Walk with me outside the comfort zone

February 8th, 2011

The boys’ hockey school is losing some trainers at the end of this season. The two trainers – husband and wife – who work with the littlest kids, with the kids who have maybe never been on skates before and who begin the year unable to stand up and who end it at least able to walk across the ice on skate if not to properly glide across it, are leaving. She has been trying to leave since Small Boy started, actually, but the school has always begged her to stay and for two years she has but now she is standing firm. He is leaving at the end of the year; I don’t know if he has wanted to leave before this. The school is losing a third trainer as well, my favorite trainer, and I don’t know if that is common knowledge yet; I won’t even get into what a blow that will be. He’s an amazing trainer. I only know he’s leaving because the woman who trains the littlest ones called me to ask if I am interested in taking her place next year, and it came up in the conversation.
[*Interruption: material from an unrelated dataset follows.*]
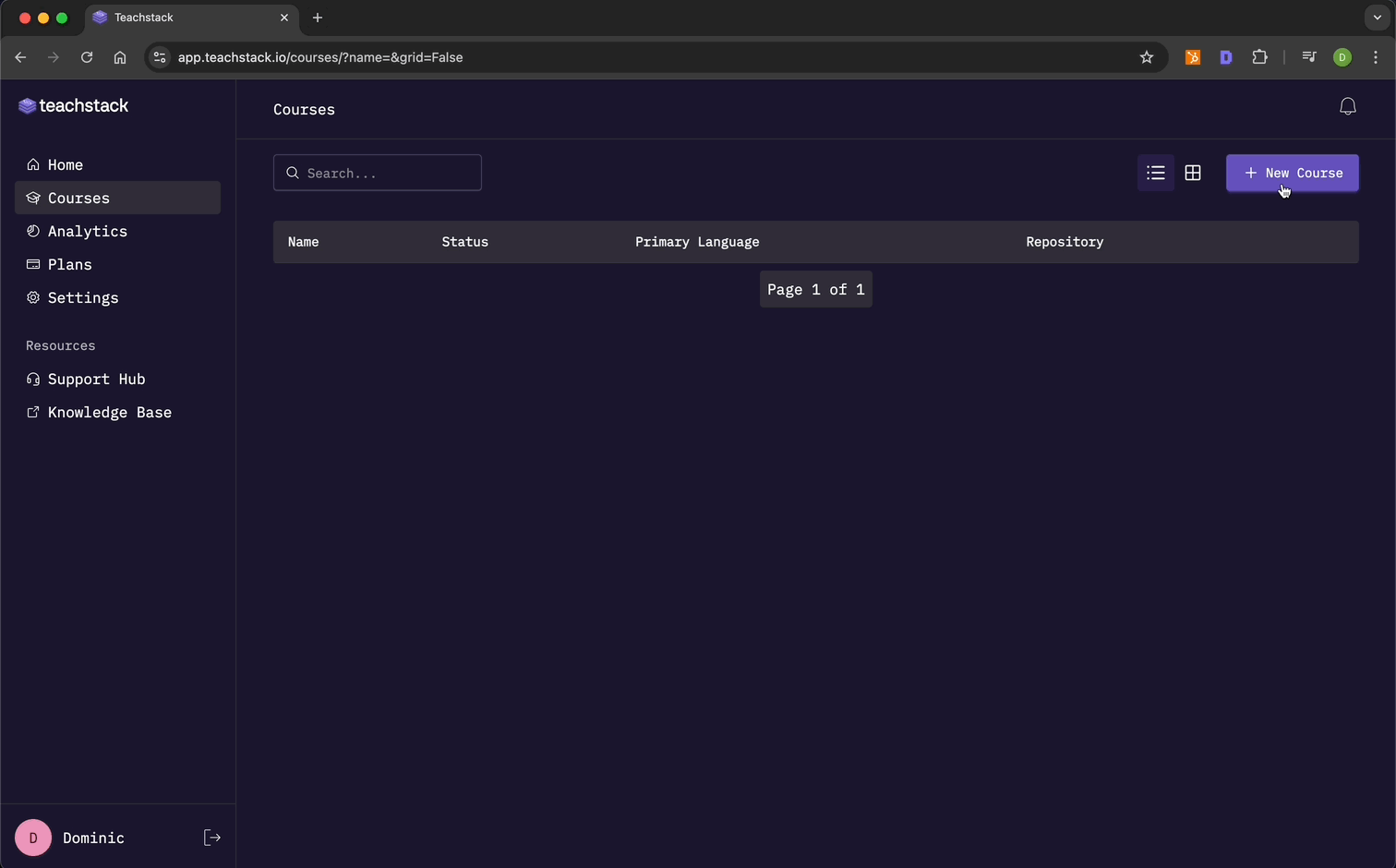Image resolution: width=1396 pixels, height=868 pixels.
Task: Open Analytics using its pie chart icon
Action: [x=33, y=231]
I’m interested. Hockey has given my family a lot over the years, and this school in particular has given Small Boy some wonderous things, and I’d like to give something back to the sport.

I’m also kind of terrified. My natural tendency is to curl inward and to stay in my comfort zone. I like to live in my head but this. This is out there. This is public. This is way outside my comfort zone. This is in Swiss-German. This is important. This is scary.

Tell me your stories about the time you went outside your comfort zone. How did you do it? How do you psych yourself up for it? How did it work out? Were you glad you did it? If it went badly, how long did the I Can’t Believe I Did That moment last? If it went badly, did you try again? Tell me your stories. I think I want to do this, but I’m awfully good at talking myself out of things. Help talk me into it.